I had to correct the “permanent ruling” part, as I think the current Republican presidential candidate is the only one seriously questing for that, and only for his personal benefit.
He's doing it only for his personal advantage, yes; the evil he does will be interred with his bones. Harris and Walz have long histories of anti-free-speech positions, and they do it for their party and their ideology, not for a cause that will go away when they do.
Most political professionals, however impure, power hungry and greedy, have a sense patriotism, public service and legacy (or at least the appearance thereof) that drives them to want to win by the rules. The malevolent faction wants to destroy the rules.
The degradation of our collective ethic has been accelerated out of control by Citizens United, and there’s probably no turning back, now that our system is officially rigged to do the bidding of whoever has the most money, no exceptions, and to lavish riches upon anyone who can win and toe their line.

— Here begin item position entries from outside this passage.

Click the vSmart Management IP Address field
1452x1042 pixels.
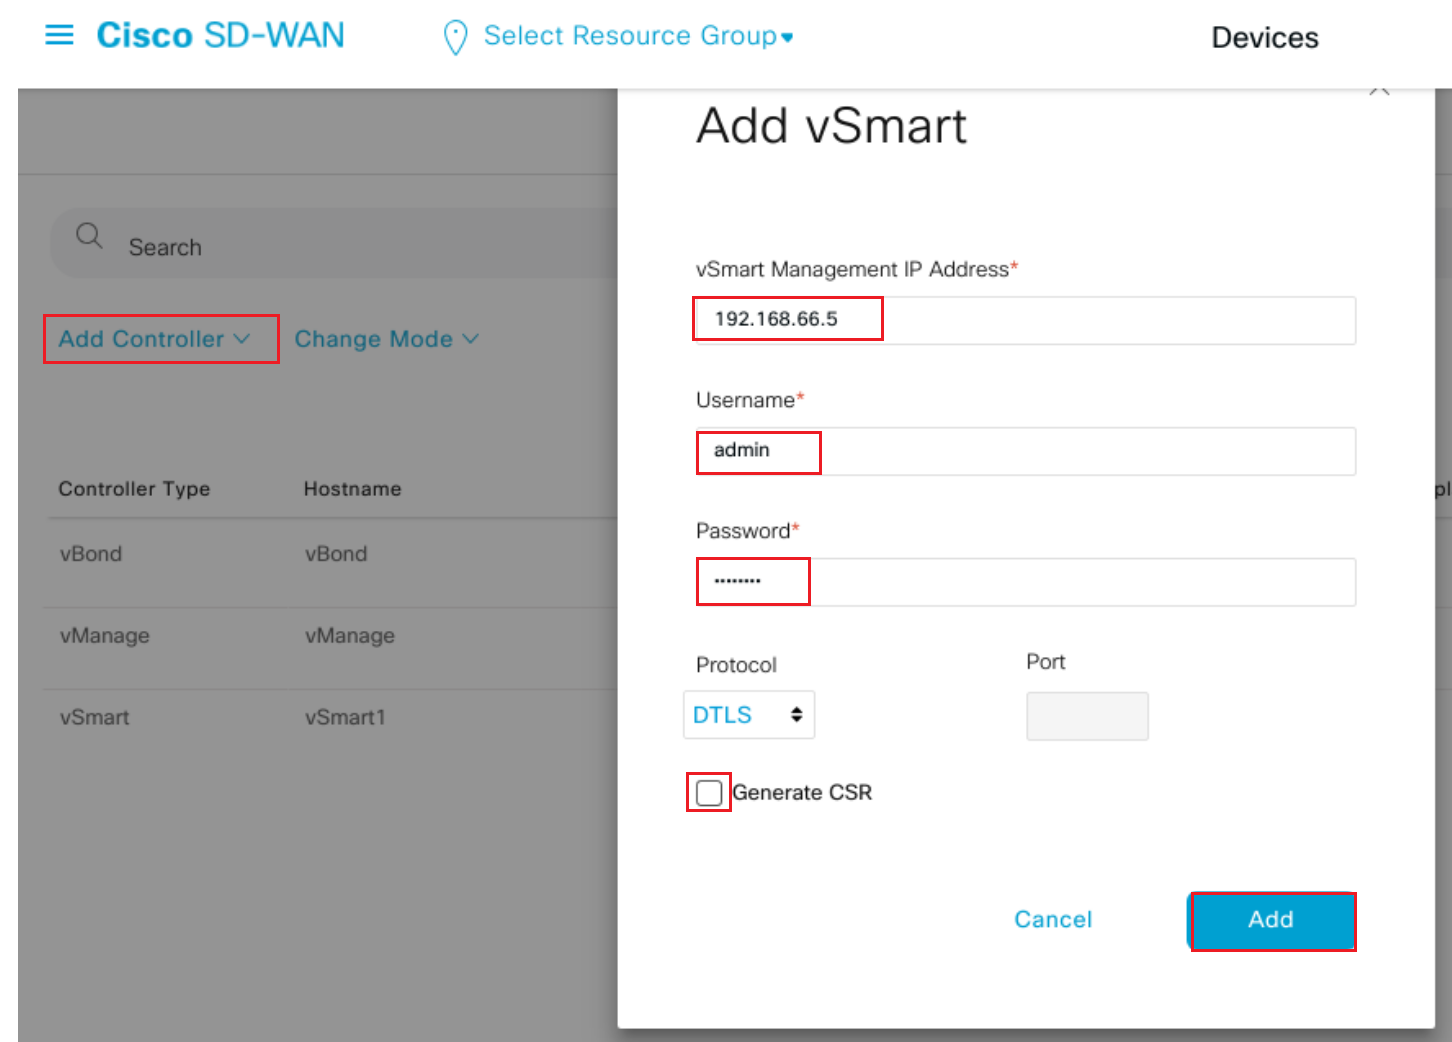(x=1024, y=320)
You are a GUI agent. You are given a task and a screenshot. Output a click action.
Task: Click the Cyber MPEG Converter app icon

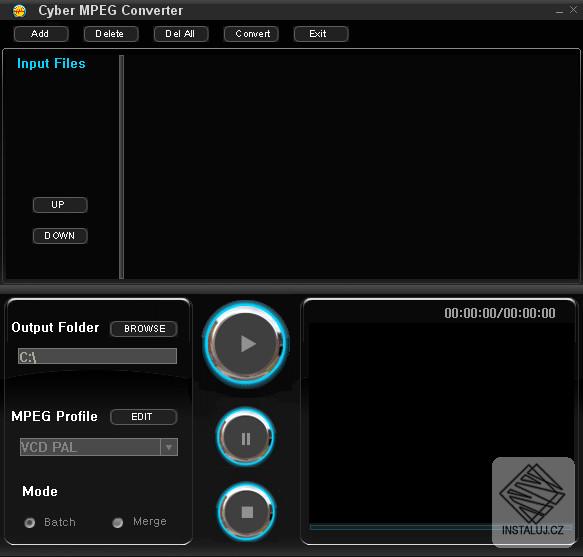[19, 11]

Oh for the love of god. Both factions are malevolent; both factions want to destroy the rules and replace them with new rules designed to benefit themselves. You're bringing up a case in point and siding with malevolence. Citizens United
was* the rules; the BCRA it overturned was blatantly unconstitutional; the faction that has ever since been screaming about C.U. malevolently tried to shut down piddling electioneering expenditures by shoestring outfits like Citizens United while at the same time explicitly permitting unlimited electioneering expenditures by its preferred corporations: ABC, NBC and CBS.
(* No, C.U. v FEC did not declare money to be speech; quite the reverse. No, C.U. v FEC did not declare corporations to be people; "corporate personhood" is a centuries-old common-law judicial technicality that makes it possible to sue a corporation without tracking down every shareholder and serving writs on them all personally. C.U. v FEC held that individual humans do not lose their First Amendment rights just because they make use of "corporation" legal machinery. That was already settled law -- see
New York Times Co. v. United States. By wishing it away, you are wishing away the right of the New York Times to ignore the court order not to publish. If C.U. had no right to advertise
Hillary: the Movie, because it's a corporation, then The New York Times had no right to publish the Pentagon Papers, because it too is a corporation. Is that really what you want? When you condemn C.U. you are de facto siding with
Richard Nixon. Can we at least agree that Richard Nixon was malevolent?)